Enslaved people had been bought and sold in erstwhile Bombay for hundreds of years. Today, barring the term Bombay African, most of the sites which associated the city with the international slave trade and an equally strong anti-slavery campaign remain forgotten.
Bombay was an important hub of the Indian Ocean slave trade with captive Africans being brought in on Arab-owned dhows. While some of these slaves were meant to be sold in the city, a huge number of them would be shipped to Malaysia, Indonesia and the Philippines to work in plantations.
The inhuman living conditions they existed in meant that many preferred to run away rather than lead a life of subjugation. In fact, patrols set up by the British administration in the 18th century could apprehend any black African found in a group of more than two people.
“All coffrees or other runaway slaves were to be apprehended, and were punished by being put to work on the fortifications for a year at a wage of Rs 3 per month, or by being placed aboard cruisers for the same term, a notice being published of their age, size, country of origin and description, so that their masters might have a chance of claiming them. If unclaimed by the end of twelve months, they were shipped to Bencoolen in Sumatra,” S M Edwardes writes in his book on the history of the Bombay Police.
There was a standing order to all slave owners in Bombay to register their slaves. A head money of Rs 10 was granted to the local police for every runaway slave that they arrested. In 1780, a survey found that of the city’s total population of 47,170 individuals, 431 were registered as slaves.
However, in 1813 the British government decided to abolish the practice of slavery, following which the then Bombay government issued a ‘Regulation for preventing the importation of slaves from foreign countries, and the sale of such slaves, in the territories immediately dependent on the Presidency of Bombay’. Slave trade, nonetheless, continued.

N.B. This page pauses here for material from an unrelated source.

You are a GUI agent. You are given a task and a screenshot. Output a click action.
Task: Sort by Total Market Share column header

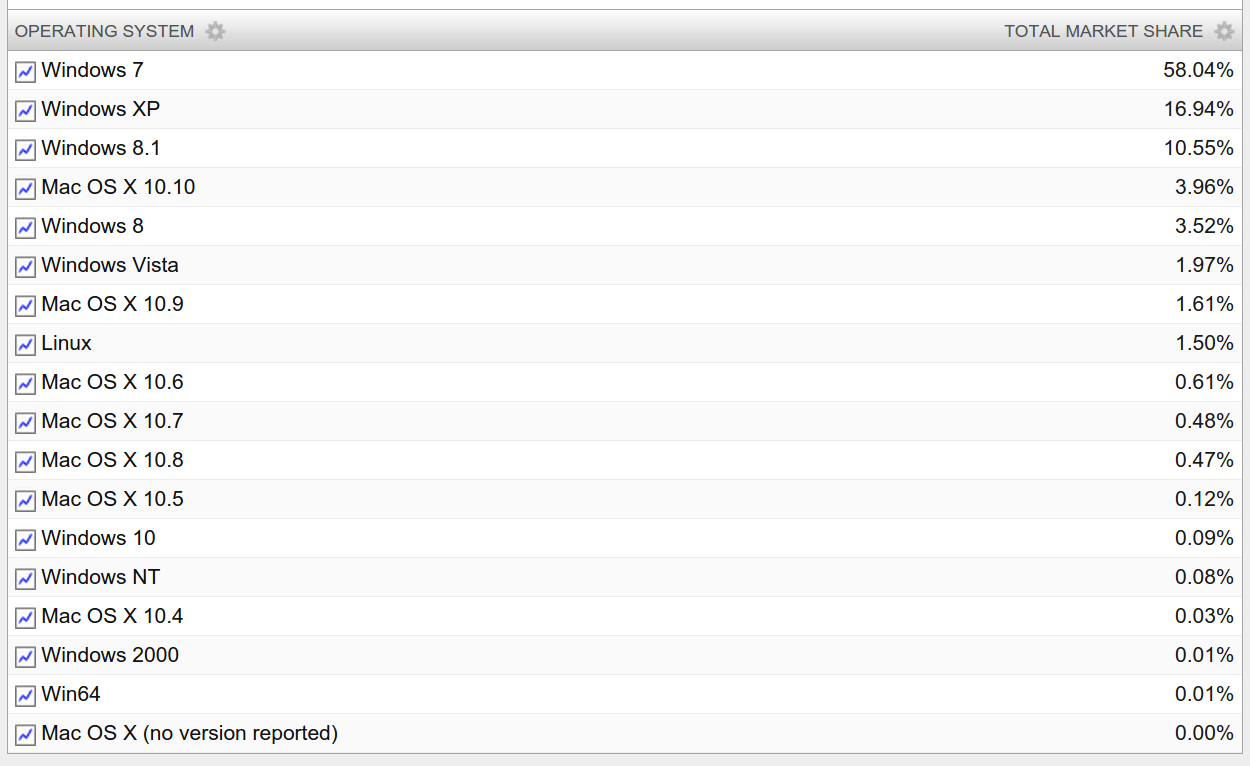(1102, 32)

At the time, Bombay was the eastern headquarters of the British Royal Navy which had a base in the city and carried out many operations to stop slave trade. Many who were rescued from the high seas were brought to the city. Christian Missionaries subsequently set up a number of orphanages to house these freed individuals where they were given shelter and taught languages like English and Hindi, besides other technical skills.
Due to their association with the city, they eventually came to be known as Bombay Africans and many of them joined expeditions by British explorers to the African continent. One such Bombay African was Abdullah Susi, a close associate of explorer David Livingstone. After being rescued, Susi had partly lived in Bombay. In 1866, he accompanied Livingstone on his final journeys to East Africa and after the author’s death, helped carry his body to the East African coast in 1873.
While several of these Bombay Africans played important roles in various expeditions launched by the Royal Geographical Society, very little is known about them.